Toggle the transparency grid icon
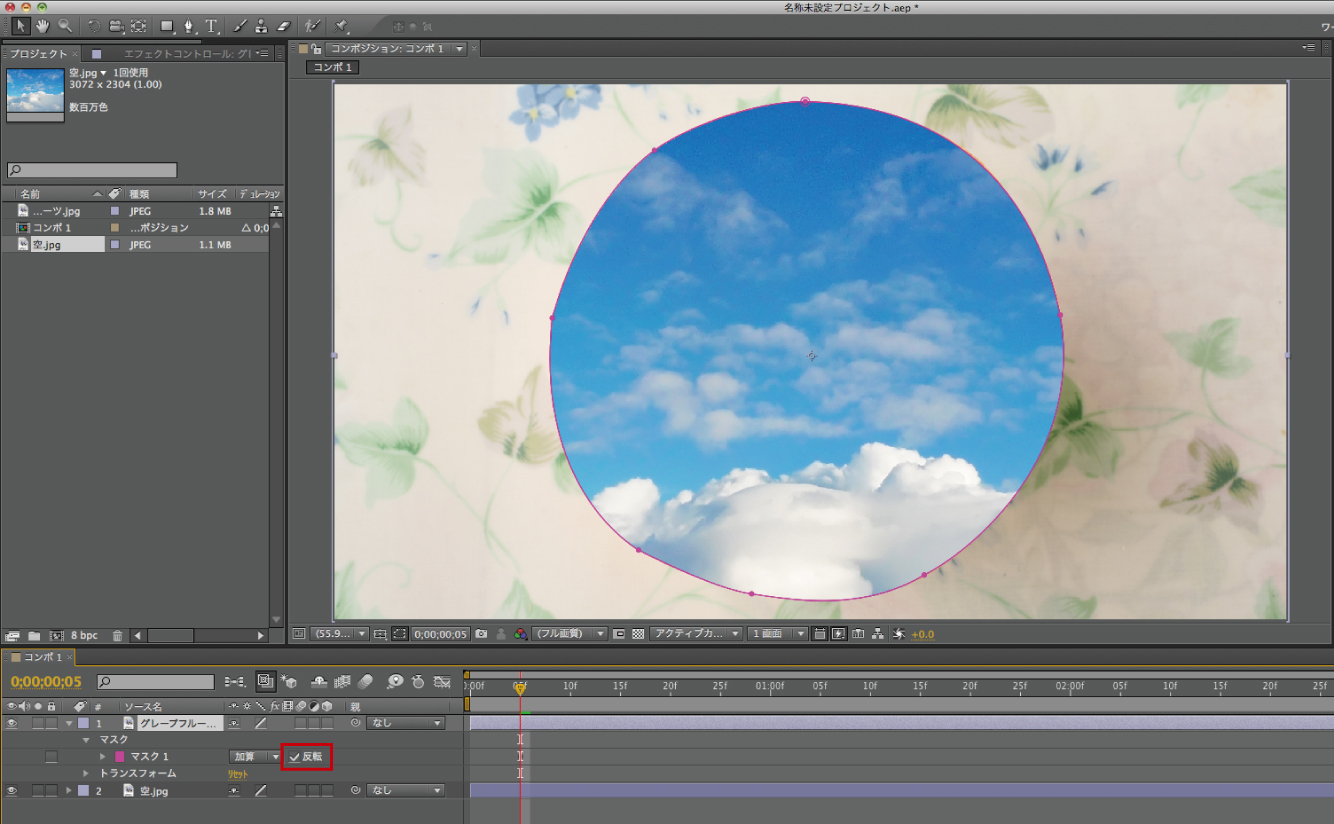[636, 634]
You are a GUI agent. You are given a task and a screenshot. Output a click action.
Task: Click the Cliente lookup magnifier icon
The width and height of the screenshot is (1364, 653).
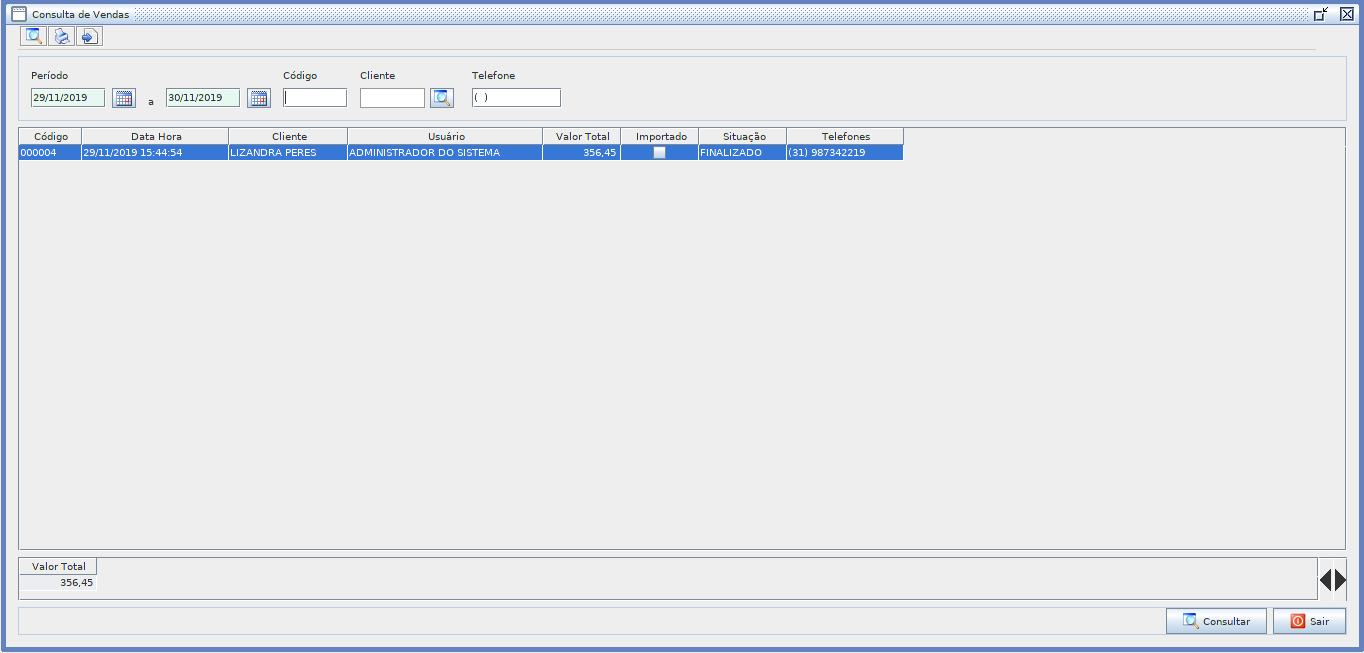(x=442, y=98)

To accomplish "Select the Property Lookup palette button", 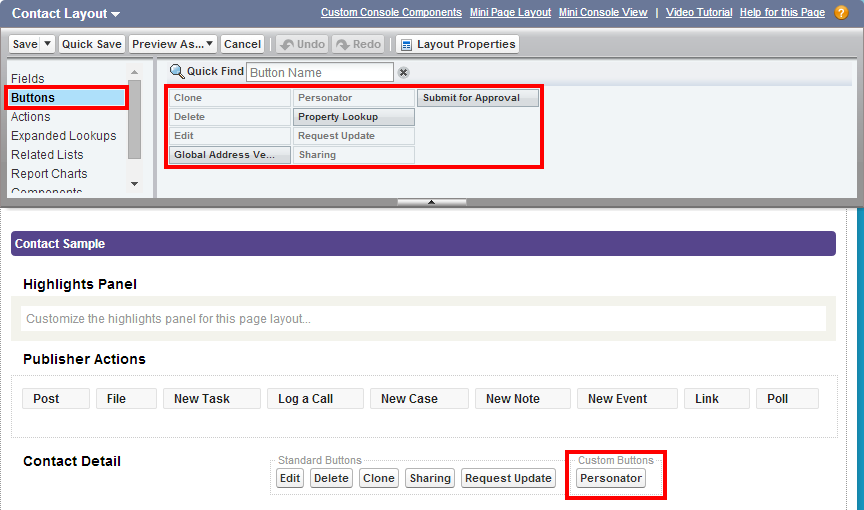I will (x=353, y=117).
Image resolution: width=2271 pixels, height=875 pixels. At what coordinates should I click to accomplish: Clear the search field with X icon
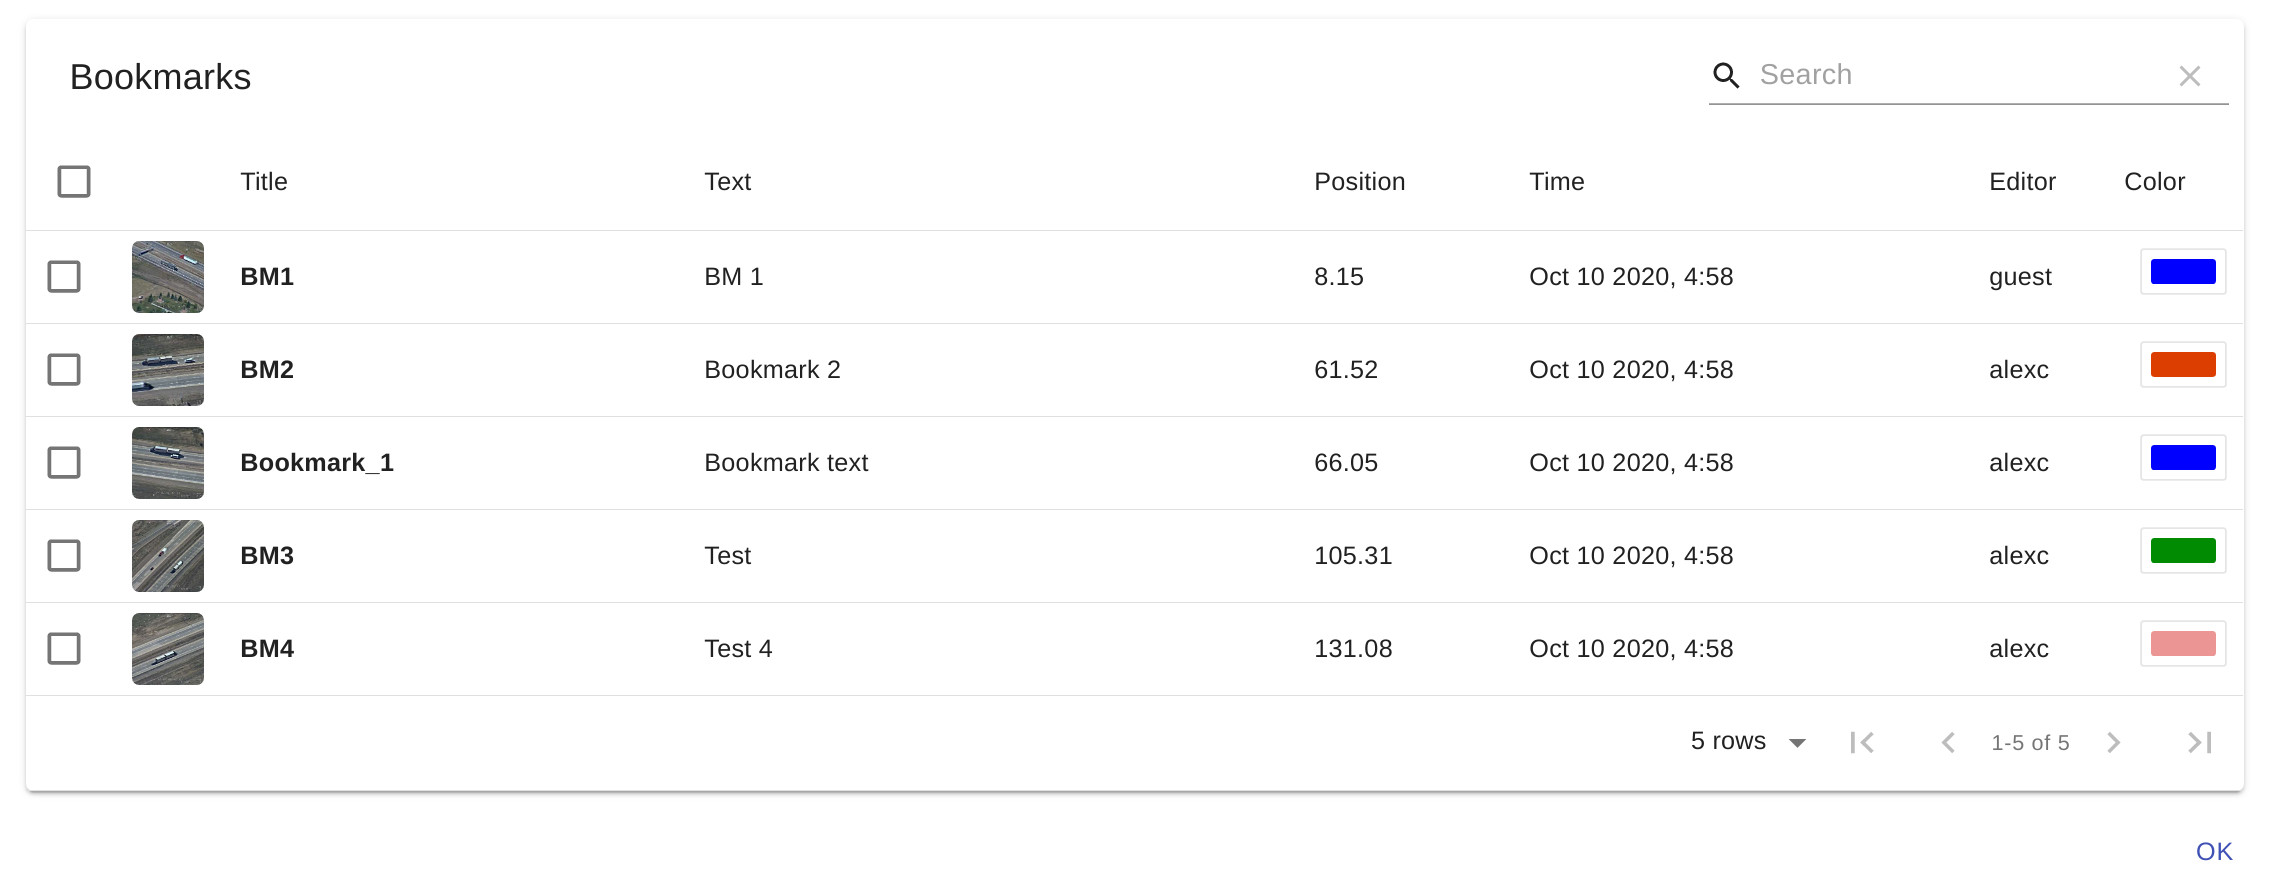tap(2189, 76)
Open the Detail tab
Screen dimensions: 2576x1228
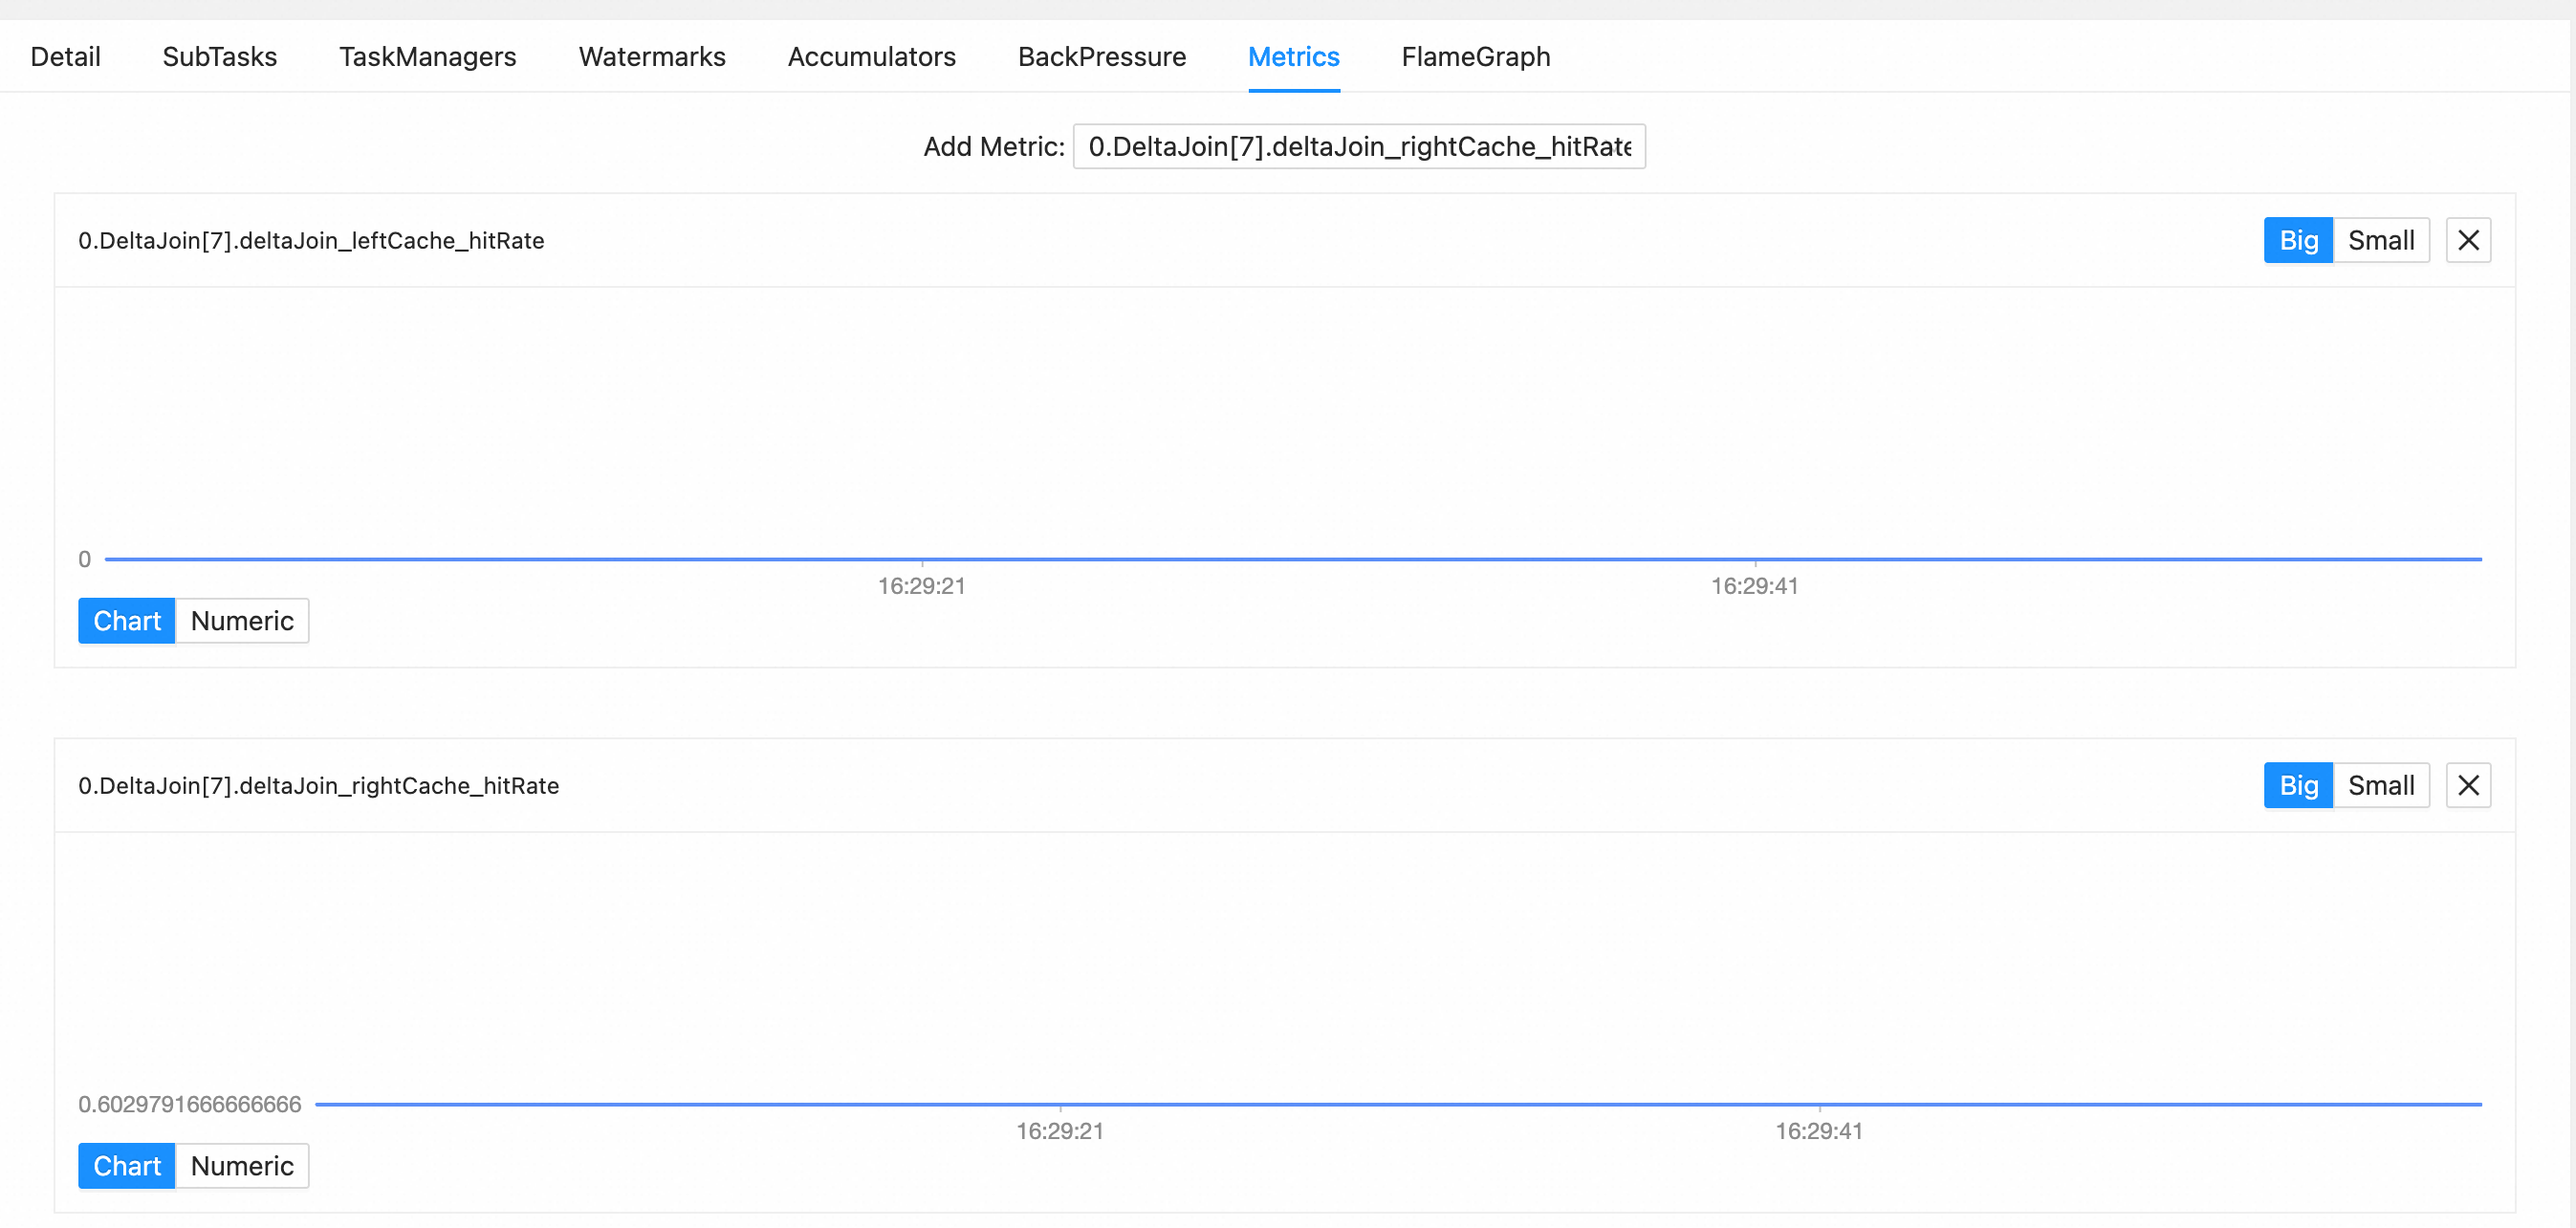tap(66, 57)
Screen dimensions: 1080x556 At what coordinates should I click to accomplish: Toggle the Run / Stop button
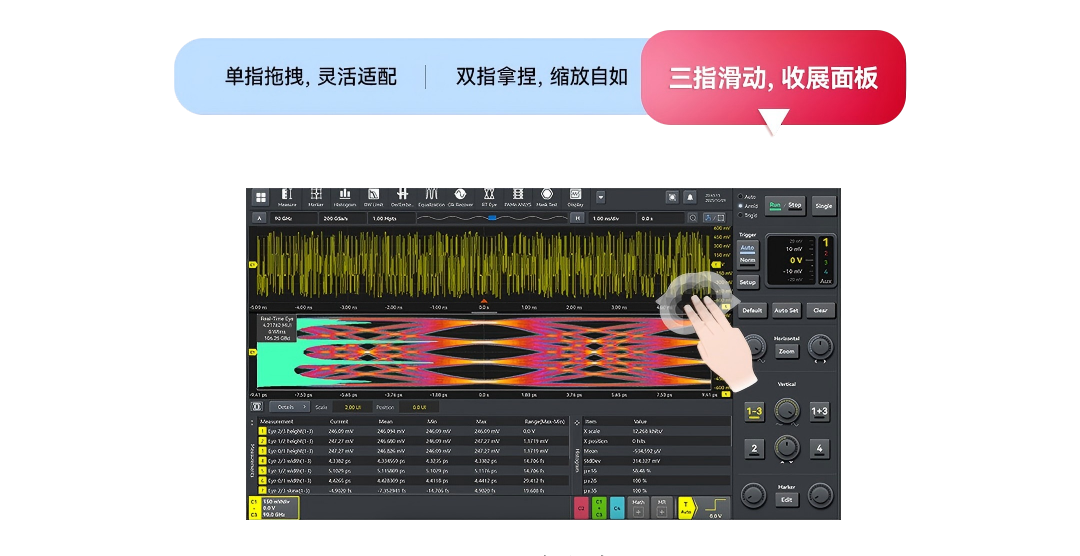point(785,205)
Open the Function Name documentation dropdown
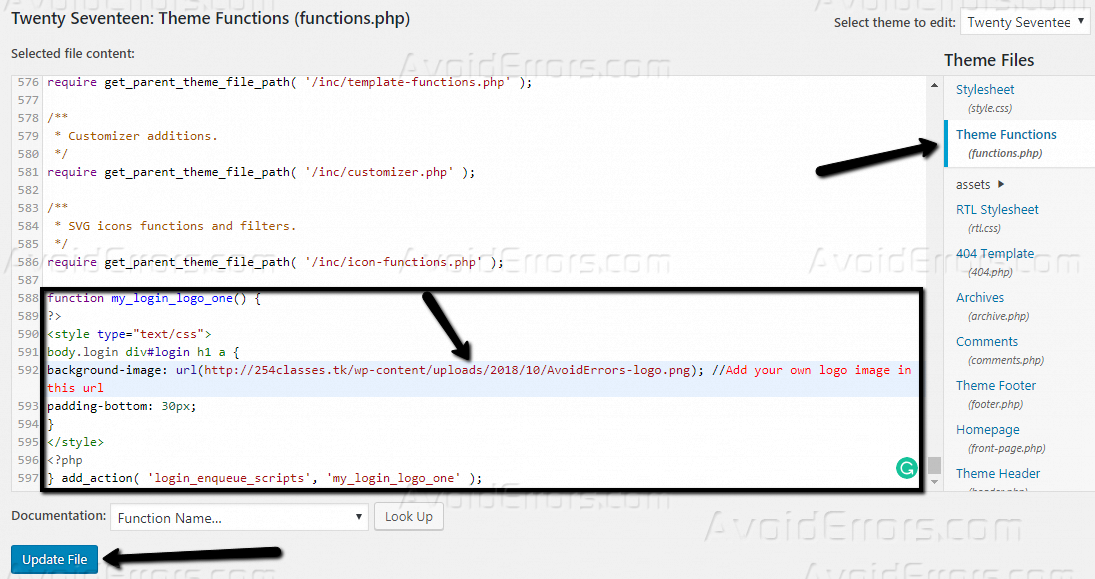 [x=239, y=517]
* * *
TASK OBJECTIVE - Collect every line of the material that contains the string "Open". List each one on its own line.

RESPONSE TO THE TASK -
Open the Detail tab
Open the Function Name documentation dropdown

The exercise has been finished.